Arrêté le 26 juillet, Loup Bureau avait été placé en détention provisoire le 1er août à Şırnak, dans le sud-est de la Turquie, sous des soupçons “d’appartenance à une organisation terroriste”. Une accusation fondée sur son travail journalistique dans cette région instable, et en particulier un reportage qu’il avait réalisé en 2013 au Kurdistan syrien, auprès des milices kurdes en lutte contre Daech.


La libération du journaliste intervient au lendemain d’une visite officielle en Turquie du ministre des Affaires étrangères français, Jean-Yves Le Drian. RSF avait plaidé la cause du journaliste auprès du ministre la veille de son départ. RSF salue les efforts des diplomates français et le travail des avocats de Loup Bureau.

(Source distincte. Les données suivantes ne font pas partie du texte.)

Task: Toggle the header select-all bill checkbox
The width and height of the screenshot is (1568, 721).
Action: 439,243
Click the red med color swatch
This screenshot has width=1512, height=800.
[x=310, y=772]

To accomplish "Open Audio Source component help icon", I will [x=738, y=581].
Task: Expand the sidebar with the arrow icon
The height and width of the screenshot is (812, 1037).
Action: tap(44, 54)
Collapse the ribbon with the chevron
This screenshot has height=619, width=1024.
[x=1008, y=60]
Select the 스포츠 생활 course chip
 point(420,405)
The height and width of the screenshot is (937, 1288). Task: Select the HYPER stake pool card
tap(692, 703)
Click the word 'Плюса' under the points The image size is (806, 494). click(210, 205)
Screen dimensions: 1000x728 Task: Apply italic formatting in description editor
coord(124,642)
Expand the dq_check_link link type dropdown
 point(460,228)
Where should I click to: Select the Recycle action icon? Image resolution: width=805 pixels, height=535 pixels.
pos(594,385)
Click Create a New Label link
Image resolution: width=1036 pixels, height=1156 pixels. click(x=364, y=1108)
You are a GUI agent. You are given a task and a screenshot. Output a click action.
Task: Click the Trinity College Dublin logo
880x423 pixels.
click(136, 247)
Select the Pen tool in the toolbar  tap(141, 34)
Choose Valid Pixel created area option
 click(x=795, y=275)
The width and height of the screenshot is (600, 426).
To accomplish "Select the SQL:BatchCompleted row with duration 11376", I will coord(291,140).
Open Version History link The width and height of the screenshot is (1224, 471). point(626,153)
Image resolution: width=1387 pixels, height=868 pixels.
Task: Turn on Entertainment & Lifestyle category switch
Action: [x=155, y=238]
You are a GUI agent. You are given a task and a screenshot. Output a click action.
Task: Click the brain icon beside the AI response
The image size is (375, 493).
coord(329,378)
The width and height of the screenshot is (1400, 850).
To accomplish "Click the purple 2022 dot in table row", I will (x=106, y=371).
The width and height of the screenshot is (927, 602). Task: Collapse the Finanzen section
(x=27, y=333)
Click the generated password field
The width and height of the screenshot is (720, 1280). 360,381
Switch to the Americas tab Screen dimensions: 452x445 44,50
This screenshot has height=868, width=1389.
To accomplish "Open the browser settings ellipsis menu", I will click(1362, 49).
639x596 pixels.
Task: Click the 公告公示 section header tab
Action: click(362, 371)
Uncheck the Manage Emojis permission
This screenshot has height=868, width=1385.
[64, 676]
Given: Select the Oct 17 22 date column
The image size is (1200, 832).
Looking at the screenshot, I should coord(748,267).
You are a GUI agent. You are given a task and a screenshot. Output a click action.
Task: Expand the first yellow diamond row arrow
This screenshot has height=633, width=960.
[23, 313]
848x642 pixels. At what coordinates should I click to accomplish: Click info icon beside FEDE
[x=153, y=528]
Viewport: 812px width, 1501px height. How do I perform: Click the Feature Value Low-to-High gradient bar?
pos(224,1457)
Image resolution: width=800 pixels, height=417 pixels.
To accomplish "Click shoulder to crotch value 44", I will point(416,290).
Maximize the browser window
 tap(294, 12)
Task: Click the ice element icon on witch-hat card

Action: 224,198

La Turquie est classée 155e sur 180 pays au Classement mondial de la liberté de la presse établi en 2017 par RSF. Déjà très préoccupante, la situation est devenue critique sous l’état d’urgence proclamé à la suite de la tentative de putsch de juillet 2016 : près de 150 médias ont été fermés, les procès de masse se succèdent et plus de 100 journalistes sont emprisonnés, un triste record mondial. Les correspondants et reporters étrangers ne sont plus épargnés : plusieurs dizaines d’entre eux ont été expulsés depuis deux ans et quelques-uns sont encore emprisonnés, comme le journaliste germano-turc Deniz Yücel.